From such hazy half-rememberings and unconscious conflation of separate events are long-lived rumors created, especially when such tales confirm what everyone “knows” — that the studios of the 1930s and 1940s went to any lengths to protect their misbehaving stars. The rumor about a dead woman and a studio flak sent to jail sounds believable because it so perfectly fits what we already believe about how the studios guarded their properties and is therefore accepted as valid without question.

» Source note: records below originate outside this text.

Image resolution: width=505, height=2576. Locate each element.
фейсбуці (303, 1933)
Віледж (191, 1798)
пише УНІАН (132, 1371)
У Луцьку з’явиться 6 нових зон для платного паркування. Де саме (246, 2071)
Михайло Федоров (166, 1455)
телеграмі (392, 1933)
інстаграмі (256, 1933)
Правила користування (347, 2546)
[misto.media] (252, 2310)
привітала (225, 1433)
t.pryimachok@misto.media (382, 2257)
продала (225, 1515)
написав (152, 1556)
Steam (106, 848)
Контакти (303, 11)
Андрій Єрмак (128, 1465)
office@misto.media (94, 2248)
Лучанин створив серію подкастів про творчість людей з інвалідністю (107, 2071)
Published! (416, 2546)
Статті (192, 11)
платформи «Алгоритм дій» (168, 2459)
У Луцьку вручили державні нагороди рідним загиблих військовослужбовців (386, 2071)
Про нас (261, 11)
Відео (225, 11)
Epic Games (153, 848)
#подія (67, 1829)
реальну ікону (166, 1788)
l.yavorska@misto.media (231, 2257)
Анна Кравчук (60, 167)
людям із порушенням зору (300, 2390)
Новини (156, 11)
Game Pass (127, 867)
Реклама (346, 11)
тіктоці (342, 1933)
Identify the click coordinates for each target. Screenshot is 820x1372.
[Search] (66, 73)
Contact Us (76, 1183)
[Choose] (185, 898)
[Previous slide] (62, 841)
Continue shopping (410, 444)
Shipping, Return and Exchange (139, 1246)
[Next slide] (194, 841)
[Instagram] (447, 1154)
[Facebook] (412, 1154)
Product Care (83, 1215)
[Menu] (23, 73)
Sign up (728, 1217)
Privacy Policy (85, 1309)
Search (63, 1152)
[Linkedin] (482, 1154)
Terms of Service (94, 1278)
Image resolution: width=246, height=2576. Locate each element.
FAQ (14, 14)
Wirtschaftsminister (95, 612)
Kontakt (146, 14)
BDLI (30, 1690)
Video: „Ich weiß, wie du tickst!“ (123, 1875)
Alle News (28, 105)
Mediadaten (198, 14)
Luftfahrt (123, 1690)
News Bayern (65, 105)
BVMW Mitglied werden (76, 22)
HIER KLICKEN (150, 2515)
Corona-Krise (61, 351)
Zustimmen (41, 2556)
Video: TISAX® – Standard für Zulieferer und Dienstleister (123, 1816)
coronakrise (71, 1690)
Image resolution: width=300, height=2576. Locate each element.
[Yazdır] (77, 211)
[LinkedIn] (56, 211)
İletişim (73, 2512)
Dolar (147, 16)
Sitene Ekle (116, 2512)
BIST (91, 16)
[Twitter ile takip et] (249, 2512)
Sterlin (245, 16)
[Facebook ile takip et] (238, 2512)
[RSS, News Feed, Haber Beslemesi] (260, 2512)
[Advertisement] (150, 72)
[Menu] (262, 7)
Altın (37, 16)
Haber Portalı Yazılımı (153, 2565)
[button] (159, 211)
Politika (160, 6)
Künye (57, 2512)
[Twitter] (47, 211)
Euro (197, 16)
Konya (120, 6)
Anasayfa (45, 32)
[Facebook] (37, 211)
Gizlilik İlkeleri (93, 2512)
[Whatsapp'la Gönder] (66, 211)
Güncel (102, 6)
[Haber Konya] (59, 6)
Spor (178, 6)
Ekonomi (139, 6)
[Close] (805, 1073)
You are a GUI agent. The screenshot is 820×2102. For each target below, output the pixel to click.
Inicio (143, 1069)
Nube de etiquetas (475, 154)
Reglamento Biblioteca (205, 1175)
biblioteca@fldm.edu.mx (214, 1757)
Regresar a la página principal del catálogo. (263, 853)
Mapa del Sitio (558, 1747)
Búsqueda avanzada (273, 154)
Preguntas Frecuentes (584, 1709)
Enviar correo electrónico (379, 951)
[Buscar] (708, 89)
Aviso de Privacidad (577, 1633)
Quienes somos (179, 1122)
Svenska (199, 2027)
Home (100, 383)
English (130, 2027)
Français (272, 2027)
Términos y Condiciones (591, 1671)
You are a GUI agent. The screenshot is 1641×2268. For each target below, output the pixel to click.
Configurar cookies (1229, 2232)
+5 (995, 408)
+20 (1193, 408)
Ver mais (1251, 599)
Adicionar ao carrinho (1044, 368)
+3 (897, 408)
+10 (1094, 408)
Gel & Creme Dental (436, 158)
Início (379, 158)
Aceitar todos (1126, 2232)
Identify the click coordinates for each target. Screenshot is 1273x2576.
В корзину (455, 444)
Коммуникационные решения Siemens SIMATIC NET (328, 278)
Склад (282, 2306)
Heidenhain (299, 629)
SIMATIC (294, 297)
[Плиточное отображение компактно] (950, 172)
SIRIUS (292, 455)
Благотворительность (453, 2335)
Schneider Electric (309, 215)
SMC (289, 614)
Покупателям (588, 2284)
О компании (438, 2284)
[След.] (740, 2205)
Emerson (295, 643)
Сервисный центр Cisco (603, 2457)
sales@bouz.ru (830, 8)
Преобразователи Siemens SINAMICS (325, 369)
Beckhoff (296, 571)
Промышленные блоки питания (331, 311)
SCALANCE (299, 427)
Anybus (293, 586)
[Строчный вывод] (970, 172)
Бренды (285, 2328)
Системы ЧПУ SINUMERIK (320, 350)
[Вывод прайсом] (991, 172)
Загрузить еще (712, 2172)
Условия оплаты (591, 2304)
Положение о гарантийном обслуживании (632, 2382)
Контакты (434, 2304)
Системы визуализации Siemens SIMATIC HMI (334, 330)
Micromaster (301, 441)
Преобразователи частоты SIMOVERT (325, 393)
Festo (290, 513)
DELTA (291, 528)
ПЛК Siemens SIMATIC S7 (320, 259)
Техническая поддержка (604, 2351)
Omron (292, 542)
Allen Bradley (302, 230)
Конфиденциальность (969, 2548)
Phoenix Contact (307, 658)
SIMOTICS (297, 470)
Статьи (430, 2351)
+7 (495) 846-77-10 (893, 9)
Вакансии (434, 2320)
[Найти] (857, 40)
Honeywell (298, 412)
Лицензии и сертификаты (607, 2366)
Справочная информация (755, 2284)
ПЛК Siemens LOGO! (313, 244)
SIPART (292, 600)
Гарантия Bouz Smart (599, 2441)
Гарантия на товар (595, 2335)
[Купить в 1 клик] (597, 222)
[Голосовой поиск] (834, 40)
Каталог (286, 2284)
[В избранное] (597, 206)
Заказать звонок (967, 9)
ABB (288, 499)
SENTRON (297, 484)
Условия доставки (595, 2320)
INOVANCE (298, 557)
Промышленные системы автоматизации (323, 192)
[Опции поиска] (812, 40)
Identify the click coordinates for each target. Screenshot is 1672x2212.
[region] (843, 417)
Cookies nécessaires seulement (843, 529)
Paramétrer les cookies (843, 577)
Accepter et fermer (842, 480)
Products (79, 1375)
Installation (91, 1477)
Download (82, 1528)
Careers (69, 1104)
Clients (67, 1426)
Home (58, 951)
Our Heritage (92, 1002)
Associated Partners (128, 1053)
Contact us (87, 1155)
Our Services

If this lengthy exercise in sleuthing teaches anything, it’s the danger inherent in accepting any one source’s version of an event as gospel. Each of the resources we consulted mixed up bits of fact with rumor and included some mistakes (which could have been avoided with some minimal research), and some presumably “authoritative” accounts weren’t just slipshod but were egregiously in error. Yet they all shared one thing in common: each account was presented as truth of the “No need to question this” variety. Had we merely cracked open one book — or even two or three — and accepted whatever we found there as veracious, we’d have been just as much in error.